Geride bıraktığımız salı gününden herkese merhaba.
Bugün gündemde asgari ücretin belirlenmesi ve iş dünyasındaki yankıları ile TBMM Başkanı Numan Kurtulmuş'un yeni anayasa çağrısı öne çıkıyor. Türkiye'nin ihracatında başı, ikinci sıradaki İzmir'e fark atan İstanbul çekiyor.
İyi okumalar!
Asgari ücret belli oldu
Asgari ücret 2023'ün ikinci yarısında net 11 bin 402 lira 32 kuruş olarak belirlendi

İşçi, işveren ve hükümet temsilcilerinden oluşan Asgari Ücret Tespit Komisyonu, Çalışma ve Sosyal Güvenlik Bakanlığının ev sahipliğinde toplandı.
Asgari Ücret Tespit Komisyonu, asgari ücretin 1 Temmuz 2023 itibarıyla brüt 13 bin 414, net 11 bin 402 liraya yükseltilmesi konusunda anlaştı.
Buna göre, brüt 13 bin 414 lira 50 kuruş olan asgari ücretin, 11 bin 402 lira 32 kuruşunu net asgari ücret, 1878 lira 3 kuruşunu SGK primi ve 134 lira 15 kuruşunu işsizlik sigortası primi oluşturdu.
Yeni asgari ücretin işverene aylık maliyeti ise 15 bin 762 lira 4 kuruş oldu.
Bu rakamın, 13 bin 414 lira 50 kuruşu brüt asgari ücret, 2 bin 79 lira 25 kuruşu SGK primi (işveren payı), 268 lira 29 kuruşu işveren işsizlik sigorta primi kalemlerinden oluştu.
Çalışma ve Sosyal Güvenlik Bakanı Vedat Işıkhan, TÜRK-İŞ Genel Başkanı Ergün Atalay ve Türkiye İşveren Sendikaları Konfederasyonu (TİSK) Yönetim Kurulu Başkanı Özgür Burak Akkol, komisyonun asgari ücrete yapılacak ara zam kararını kamuoyuyla paylaşmak üzere kameraların karşısına geçti.
Bakan Işıkhan, toplantıda yaptığı konuşmada, Asgari Ücret Tespit Komisyonunun 2023 yılı asgari ücret ara zammının tespiti için çalışmalarını tamamladığını söyledi.

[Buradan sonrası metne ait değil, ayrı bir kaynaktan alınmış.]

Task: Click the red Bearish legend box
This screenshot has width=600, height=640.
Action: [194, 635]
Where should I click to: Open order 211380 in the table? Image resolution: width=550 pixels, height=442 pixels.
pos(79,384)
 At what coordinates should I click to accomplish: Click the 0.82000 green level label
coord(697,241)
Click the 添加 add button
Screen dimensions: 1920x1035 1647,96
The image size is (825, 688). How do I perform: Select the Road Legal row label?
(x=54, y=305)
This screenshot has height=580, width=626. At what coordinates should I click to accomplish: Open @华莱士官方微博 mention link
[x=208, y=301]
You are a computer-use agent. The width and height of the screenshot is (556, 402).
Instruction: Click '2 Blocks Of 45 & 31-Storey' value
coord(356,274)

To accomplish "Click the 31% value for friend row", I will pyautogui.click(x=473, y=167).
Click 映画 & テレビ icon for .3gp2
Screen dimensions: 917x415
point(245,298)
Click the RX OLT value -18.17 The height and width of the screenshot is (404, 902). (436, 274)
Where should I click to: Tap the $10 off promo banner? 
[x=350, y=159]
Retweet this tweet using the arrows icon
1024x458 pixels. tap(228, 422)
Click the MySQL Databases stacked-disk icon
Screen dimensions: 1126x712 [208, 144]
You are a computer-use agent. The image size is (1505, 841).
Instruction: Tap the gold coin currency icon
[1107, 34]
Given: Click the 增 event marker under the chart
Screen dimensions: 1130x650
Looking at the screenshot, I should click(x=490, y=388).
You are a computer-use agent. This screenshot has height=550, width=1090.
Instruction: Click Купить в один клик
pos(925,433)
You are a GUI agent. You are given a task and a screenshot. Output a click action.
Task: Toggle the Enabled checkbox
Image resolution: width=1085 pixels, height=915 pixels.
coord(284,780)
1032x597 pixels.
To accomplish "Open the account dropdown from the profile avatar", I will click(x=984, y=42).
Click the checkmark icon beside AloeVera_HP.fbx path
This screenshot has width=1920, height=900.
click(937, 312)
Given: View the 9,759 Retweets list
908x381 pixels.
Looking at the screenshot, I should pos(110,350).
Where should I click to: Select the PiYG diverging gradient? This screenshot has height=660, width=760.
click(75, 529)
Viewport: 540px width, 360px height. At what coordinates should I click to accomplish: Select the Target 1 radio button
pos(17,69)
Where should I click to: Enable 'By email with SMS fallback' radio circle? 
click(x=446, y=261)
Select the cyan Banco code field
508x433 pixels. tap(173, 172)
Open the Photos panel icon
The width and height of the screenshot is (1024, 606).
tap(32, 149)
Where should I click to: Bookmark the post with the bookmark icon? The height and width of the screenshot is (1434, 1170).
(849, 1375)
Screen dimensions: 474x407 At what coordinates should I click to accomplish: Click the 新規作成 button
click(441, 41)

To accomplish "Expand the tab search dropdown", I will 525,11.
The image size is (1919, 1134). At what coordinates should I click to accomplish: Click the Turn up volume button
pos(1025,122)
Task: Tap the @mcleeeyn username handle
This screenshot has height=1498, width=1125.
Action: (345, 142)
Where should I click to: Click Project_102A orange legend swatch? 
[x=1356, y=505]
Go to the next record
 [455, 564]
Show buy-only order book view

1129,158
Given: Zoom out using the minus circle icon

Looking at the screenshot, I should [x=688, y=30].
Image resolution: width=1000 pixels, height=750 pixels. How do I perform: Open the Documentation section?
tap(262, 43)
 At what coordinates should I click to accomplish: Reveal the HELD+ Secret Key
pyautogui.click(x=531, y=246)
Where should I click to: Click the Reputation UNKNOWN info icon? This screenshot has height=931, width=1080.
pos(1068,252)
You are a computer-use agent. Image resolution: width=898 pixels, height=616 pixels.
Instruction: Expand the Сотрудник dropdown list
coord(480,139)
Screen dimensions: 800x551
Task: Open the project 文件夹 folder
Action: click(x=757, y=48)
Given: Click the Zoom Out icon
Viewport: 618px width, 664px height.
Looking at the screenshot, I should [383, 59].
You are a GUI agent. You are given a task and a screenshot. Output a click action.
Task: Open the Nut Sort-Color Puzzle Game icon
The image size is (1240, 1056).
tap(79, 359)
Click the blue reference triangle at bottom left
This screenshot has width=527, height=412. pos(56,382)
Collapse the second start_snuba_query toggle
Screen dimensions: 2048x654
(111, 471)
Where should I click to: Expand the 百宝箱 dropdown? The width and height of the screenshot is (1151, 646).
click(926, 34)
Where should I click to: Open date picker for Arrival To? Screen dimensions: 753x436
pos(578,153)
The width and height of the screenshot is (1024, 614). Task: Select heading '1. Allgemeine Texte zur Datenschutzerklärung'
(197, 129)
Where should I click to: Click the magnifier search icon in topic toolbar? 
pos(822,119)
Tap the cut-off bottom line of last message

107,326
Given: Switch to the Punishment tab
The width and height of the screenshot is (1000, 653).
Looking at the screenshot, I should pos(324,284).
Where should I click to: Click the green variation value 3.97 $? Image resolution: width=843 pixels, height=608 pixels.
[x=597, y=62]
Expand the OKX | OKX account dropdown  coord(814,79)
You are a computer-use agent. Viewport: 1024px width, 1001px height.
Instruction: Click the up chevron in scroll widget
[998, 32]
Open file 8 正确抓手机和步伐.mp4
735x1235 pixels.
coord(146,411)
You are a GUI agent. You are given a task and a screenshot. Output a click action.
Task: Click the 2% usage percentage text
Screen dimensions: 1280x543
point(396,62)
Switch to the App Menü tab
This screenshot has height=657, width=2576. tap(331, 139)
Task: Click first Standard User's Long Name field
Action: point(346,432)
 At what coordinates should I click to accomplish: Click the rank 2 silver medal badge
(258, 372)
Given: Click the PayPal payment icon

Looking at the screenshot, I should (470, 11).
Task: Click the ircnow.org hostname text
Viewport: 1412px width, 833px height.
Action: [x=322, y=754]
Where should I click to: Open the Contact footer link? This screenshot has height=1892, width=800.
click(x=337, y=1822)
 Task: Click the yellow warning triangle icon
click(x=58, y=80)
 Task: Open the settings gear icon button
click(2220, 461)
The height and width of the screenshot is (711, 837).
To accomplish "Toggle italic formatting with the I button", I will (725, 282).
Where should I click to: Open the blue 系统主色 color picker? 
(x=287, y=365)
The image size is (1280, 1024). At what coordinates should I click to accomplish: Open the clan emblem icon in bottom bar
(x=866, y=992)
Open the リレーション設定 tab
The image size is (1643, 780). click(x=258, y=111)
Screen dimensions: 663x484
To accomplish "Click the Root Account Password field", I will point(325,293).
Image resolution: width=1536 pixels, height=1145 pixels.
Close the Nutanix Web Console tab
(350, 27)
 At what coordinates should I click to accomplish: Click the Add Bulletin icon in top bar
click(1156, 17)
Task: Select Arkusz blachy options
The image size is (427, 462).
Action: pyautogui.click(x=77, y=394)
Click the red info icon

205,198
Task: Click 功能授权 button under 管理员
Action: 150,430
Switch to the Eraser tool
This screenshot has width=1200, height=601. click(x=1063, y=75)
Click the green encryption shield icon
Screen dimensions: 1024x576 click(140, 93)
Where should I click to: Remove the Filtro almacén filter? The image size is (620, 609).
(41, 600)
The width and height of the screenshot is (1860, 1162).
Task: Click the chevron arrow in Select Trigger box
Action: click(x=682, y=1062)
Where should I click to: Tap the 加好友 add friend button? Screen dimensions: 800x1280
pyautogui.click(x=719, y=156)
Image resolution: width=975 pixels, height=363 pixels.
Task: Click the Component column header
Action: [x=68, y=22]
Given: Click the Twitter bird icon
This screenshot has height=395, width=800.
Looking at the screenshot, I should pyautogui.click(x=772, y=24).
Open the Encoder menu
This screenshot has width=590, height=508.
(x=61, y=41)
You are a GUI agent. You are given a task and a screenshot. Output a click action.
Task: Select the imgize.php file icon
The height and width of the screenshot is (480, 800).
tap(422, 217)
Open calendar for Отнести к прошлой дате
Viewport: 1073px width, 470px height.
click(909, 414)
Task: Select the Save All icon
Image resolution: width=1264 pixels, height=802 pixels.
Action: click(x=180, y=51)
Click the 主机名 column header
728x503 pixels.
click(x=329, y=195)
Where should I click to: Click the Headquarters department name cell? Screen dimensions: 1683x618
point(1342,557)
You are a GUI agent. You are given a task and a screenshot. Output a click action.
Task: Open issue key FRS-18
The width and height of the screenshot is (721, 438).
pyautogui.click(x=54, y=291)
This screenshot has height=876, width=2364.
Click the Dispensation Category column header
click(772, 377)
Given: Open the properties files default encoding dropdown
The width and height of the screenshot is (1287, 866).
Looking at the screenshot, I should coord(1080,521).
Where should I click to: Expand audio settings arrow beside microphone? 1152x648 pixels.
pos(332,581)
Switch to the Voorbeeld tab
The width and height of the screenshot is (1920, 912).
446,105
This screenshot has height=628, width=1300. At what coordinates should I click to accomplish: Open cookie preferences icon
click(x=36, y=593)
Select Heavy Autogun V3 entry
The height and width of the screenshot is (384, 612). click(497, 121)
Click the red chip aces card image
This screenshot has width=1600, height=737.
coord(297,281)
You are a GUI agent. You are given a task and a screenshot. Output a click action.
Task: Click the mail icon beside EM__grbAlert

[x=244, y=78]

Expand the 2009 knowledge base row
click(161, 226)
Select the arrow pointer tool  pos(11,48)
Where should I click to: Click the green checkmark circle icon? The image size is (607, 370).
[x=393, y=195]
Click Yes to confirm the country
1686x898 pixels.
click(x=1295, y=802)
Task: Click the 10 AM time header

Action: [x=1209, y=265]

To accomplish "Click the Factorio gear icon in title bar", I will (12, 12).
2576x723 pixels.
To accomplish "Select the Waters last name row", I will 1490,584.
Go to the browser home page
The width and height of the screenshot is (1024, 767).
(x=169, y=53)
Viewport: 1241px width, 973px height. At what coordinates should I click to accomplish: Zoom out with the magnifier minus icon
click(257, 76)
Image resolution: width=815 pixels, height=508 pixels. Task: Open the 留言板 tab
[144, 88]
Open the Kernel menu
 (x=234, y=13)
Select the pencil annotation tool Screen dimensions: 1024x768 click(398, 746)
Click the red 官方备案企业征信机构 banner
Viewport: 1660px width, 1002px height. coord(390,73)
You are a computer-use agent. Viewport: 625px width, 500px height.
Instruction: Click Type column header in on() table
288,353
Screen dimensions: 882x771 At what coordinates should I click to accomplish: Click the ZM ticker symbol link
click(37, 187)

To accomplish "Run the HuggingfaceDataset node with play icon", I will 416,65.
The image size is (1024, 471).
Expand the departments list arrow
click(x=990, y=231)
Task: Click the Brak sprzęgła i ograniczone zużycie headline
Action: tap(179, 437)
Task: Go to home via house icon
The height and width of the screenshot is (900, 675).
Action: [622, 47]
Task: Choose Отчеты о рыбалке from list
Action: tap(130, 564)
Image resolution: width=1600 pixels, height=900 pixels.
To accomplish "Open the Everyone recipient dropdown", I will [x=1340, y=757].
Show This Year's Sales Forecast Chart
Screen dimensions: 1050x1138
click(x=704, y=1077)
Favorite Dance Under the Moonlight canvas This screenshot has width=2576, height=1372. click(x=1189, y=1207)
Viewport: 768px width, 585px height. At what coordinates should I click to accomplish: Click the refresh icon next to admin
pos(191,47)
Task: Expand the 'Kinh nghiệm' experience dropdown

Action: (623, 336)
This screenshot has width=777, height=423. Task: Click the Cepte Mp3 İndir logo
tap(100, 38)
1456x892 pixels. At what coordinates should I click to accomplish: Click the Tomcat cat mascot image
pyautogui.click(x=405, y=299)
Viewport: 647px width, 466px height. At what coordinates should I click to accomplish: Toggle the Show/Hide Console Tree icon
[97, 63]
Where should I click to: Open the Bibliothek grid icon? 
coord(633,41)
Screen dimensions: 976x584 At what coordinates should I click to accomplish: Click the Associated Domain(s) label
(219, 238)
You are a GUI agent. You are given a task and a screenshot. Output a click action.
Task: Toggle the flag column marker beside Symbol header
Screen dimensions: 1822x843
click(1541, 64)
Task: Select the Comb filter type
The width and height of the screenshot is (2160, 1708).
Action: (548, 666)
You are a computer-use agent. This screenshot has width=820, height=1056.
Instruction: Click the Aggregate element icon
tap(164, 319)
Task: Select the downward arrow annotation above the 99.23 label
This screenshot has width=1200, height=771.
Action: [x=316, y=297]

Işıkhan, komisyon çalışmalarında üstün gayret gösteren işçi tarafı temsilcisi TÜRK-İŞ, işveren temsilcisi TİSK ve kamu tarafı temsilcisi Çalışma ve Sosyal Güvenlik, Hazine ve Maliye, Ticaret bakanlıkları ile Türkiye İstatistik Kurumu (TÜİK) heyetlerine teşekkür etti.
"Şunu sevinerek açıklamak isterim ki Asgari Ücret Tespit Komisyonu çalışmalarımız, işçi ve işveren taraflarının uzlaşmasıyla sonuçlanmıştır. 2023 yılının ikinci yarısında geçerli olacak brüt asgari ücret tutarı 13 bin 414 lira, net asgari ücret tutarı 11 bin 402 lira olarak belirlenmiştir. Yaptığımız bu artışla yüzde 34 gibi enflasyon oranının hayli üzerinde refah payını içeren bir oranla ara zammı gerçekleştirmiş bulunuyoruz.
Geçtiğimiz yılın ikinci yarısına göre de asgari ücreti yüzde 107 oranında arttırmış bulunuyoruz. Asgari ücreti 2002 yılına göre nominal olarak 61 kat artırdık. Reel olarak yaklaşık yüzde 312 artış sağladık. Böylece çalışan kesimi enflasyona ezdirmediğimiz gibi refah artışından ciddi bir pay vermiş bulunuyoruz. Ayrıca şunu da açıklamak istiyorum. Geçtiğimiz 6 ayda 400 lira olarak uyguladığımız asgari ücret desteğini önümüzdeki 6 ayda 500 lira olarak uygulamaya devam edeceğiz."
Asgari ücretin 1 Ocak'tan itibaren bir yıl geçerli olan bir düzenleme olduğuna işaret eden Işıkhan, bugünkü açıklamanın, emekçilerin enflasyona karşı alım gücünün düşmemesine yönelik yapılan bir ara zam olduğunu dile getirdi.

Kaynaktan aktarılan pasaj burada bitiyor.